> **Work order**: The entries below must be returned exactly as they stand.

********

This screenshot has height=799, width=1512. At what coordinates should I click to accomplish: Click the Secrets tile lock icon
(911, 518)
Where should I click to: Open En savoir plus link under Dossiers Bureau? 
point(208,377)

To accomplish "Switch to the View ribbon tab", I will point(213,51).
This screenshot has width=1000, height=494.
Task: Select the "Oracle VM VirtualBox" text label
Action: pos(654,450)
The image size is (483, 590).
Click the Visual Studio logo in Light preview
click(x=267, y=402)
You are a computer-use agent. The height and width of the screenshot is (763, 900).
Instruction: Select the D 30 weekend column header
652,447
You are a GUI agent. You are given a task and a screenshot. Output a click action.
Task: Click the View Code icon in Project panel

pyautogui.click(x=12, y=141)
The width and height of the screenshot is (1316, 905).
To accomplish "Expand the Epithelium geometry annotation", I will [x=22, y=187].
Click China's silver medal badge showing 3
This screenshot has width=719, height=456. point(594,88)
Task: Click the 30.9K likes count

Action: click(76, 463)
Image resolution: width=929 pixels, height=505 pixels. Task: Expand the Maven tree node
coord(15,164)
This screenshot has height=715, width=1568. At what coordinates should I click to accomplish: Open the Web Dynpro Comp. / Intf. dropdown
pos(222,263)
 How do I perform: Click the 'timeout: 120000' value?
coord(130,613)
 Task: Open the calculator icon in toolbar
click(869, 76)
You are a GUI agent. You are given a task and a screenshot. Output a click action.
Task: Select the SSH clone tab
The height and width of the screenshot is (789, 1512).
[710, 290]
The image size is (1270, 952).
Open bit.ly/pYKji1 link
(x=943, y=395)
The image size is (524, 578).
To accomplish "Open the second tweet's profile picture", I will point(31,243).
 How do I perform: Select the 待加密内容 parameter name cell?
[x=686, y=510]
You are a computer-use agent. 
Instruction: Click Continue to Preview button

********

> **Task solution**:
This screenshot has height=799, width=1512. At what coordinates should I click to accomplish: Click the Secrets tile lock icon
(911, 518)
Where should I click to: Open En savoir plus link under Dossiers Bureau? 
point(208,377)

To accomplish "Switch to the View ribbon tab", I will point(213,51).
This screenshot has width=1000, height=494.
Task: Select the "Oracle VM VirtualBox" text label
Action: pos(654,450)
The image size is (483, 590).
Click the Visual Studio logo in Light preview
click(x=267, y=402)
You are a computer-use agent. The height and width of the screenshot is (763, 900).
Instruction: Select the D 30 weekend column header
652,447
You are a GUI agent. You are given a task and a screenshot. Output a click action.
Task: Click the View Code icon in Project panel

pyautogui.click(x=12, y=141)
The width and height of the screenshot is (1316, 905).
To accomplish "Expand the Epithelium geometry annotation", I will [x=22, y=187].
Click China's silver medal badge showing 3
This screenshot has width=719, height=456. point(594,88)
Task: Click the 30.9K likes count

Action: click(76, 463)
Image resolution: width=929 pixels, height=505 pixels. Task: Expand the Maven tree node
coord(15,164)
This screenshot has height=715, width=1568. At what coordinates should I click to accomplish: Open the Web Dynpro Comp. / Intf. dropdown
pos(222,263)
 How do I perform: Click the 'timeout: 120000' value?
coord(130,613)
 Task: Open the calculator icon in toolbar
click(869, 76)
You are a GUI agent. You are given a task and a screenshot. Output a click action.
Task: Select the SSH clone tab
The height and width of the screenshot is (789, 1512).
[710, 290]
The image size is (1270, 952).
Open bit.ly/pYKji1 link
(x=943, y=395)
The image size is (524, 578).
To accomplish "Open the second tweet's profile picture", I will point(31,243).
 How do I perform: Select the 待加密内容 parameter name cell?
[x=686, y=510]
You are a computer-use agent. 
Instruction: Click Continue to Preview button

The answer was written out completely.